Shhh! McKesson Cases Show Hazards of the “Loud Talker”

Seinfeld introduced us to the “low talker” (the woman whose almost inaudible voice led to Jerry wearing the puffy shirt (seen here) on the Today Show); the “high talker” (a man who talks with a really high-pitched voice); and even the “close talker” (seen here), the memorable character played by Judge Reinhold who invaded Jerry’s personal space.

Seinfeld seemed to exhaust the range of “talkers” but now, thanks to the SEC, we could have a new entrant: the “loud talker” supervisors at McKesson Corp. whose volume levels appear to have led to multiple insider trading cases.
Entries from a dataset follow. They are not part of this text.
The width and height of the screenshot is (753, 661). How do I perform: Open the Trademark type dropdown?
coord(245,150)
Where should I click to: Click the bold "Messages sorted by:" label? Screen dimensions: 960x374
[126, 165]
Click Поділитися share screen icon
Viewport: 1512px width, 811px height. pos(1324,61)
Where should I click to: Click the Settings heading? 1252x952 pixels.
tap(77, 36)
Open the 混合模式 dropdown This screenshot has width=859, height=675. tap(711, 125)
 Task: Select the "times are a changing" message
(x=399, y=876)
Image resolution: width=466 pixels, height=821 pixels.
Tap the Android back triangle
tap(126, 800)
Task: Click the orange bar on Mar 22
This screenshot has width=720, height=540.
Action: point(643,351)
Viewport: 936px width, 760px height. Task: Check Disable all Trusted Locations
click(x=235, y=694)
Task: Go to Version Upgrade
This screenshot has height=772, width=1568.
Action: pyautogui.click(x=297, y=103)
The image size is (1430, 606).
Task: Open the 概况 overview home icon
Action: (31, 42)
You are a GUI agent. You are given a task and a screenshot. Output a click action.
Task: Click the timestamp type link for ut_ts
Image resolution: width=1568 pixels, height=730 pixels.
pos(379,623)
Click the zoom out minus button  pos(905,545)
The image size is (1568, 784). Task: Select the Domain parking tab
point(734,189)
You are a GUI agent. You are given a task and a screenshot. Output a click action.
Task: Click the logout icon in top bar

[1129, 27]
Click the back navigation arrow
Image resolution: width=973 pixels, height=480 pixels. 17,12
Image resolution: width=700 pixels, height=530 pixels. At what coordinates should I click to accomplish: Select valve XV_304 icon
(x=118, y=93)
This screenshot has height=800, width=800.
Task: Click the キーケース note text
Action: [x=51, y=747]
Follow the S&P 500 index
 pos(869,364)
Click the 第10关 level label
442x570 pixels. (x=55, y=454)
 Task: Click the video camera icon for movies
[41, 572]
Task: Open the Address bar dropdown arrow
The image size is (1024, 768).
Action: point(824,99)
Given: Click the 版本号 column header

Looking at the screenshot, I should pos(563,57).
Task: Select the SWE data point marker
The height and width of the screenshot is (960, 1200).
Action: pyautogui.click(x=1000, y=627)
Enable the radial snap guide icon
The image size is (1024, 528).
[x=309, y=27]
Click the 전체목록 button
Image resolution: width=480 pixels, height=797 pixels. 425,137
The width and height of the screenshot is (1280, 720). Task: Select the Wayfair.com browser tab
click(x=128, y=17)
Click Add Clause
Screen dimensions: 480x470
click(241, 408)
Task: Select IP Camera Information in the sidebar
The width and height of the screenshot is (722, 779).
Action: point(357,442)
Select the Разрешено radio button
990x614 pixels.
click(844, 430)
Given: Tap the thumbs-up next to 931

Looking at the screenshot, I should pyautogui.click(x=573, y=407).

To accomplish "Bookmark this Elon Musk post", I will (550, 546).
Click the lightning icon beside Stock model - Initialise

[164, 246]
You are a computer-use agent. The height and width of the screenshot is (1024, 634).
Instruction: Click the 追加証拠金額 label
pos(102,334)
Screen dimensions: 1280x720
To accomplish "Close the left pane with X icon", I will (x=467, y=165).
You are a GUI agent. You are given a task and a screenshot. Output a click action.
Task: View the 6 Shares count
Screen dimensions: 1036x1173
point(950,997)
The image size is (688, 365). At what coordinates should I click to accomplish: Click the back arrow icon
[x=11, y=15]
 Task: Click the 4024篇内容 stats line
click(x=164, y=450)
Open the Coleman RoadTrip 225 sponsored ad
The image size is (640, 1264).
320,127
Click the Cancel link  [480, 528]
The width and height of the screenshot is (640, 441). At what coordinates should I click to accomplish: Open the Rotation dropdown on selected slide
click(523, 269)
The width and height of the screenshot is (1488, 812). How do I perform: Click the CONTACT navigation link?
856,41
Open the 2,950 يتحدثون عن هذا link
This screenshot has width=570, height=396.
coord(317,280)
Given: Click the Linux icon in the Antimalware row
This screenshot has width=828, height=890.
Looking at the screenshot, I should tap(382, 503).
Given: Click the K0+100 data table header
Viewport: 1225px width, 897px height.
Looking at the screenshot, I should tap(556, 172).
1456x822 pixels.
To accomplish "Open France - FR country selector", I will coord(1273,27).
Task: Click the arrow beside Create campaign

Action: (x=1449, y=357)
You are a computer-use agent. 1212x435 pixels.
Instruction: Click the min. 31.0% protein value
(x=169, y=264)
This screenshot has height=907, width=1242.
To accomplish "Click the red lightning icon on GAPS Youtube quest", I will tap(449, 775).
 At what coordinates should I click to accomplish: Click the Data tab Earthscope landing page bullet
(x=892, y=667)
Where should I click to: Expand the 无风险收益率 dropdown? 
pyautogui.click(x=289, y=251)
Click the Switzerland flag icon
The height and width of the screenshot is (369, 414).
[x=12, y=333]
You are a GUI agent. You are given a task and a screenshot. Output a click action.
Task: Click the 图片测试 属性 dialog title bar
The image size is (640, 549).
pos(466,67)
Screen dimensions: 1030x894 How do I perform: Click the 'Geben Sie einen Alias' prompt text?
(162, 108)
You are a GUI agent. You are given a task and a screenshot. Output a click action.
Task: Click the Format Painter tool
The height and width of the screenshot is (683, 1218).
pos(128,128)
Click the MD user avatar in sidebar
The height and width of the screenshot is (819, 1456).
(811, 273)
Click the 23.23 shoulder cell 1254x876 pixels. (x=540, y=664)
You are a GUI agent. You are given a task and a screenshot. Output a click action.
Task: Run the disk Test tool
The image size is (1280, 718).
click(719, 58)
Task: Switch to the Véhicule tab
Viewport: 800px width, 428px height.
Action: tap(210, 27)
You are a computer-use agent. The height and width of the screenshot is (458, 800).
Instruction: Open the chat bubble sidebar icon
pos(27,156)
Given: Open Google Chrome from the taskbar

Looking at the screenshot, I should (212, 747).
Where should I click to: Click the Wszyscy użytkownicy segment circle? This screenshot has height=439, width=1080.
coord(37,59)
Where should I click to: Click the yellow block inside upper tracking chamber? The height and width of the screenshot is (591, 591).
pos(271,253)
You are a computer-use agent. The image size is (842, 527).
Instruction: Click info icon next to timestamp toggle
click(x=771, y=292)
The SEC filed not one but two insider trading cases today against employees of McKesson who are alleged to have separately “overheard” their supervisors discussing matters related to McKesson’s plans to acquire a company called D&K through a tender offer. Both employees allegedly then purchased shares of D&K prior to the announcement, and profited when the stock price shot from $8.50 to $14.30 per share after the deal was announced. Notably, it appears from the job descriptions of the supervisors included in the SEC’s two Litigation Releases (SEC v. Wilson; SEC v. Gallahair) that these were two different “loud talker” supervisors.

Its not clear to me what the lesson of these cases might be.  Use only low-talkers in supervisory roles, maybe?

Posted by: bcarton @ 11:40 pm

Filed under: SEC Tags:

1 Comment »

  1. Or if your corp culture isn’t one that can keep a secret then limit the number of people involved in due diligence. This could also be a by product of a cube culture where critical docs are left out on desks and not secured.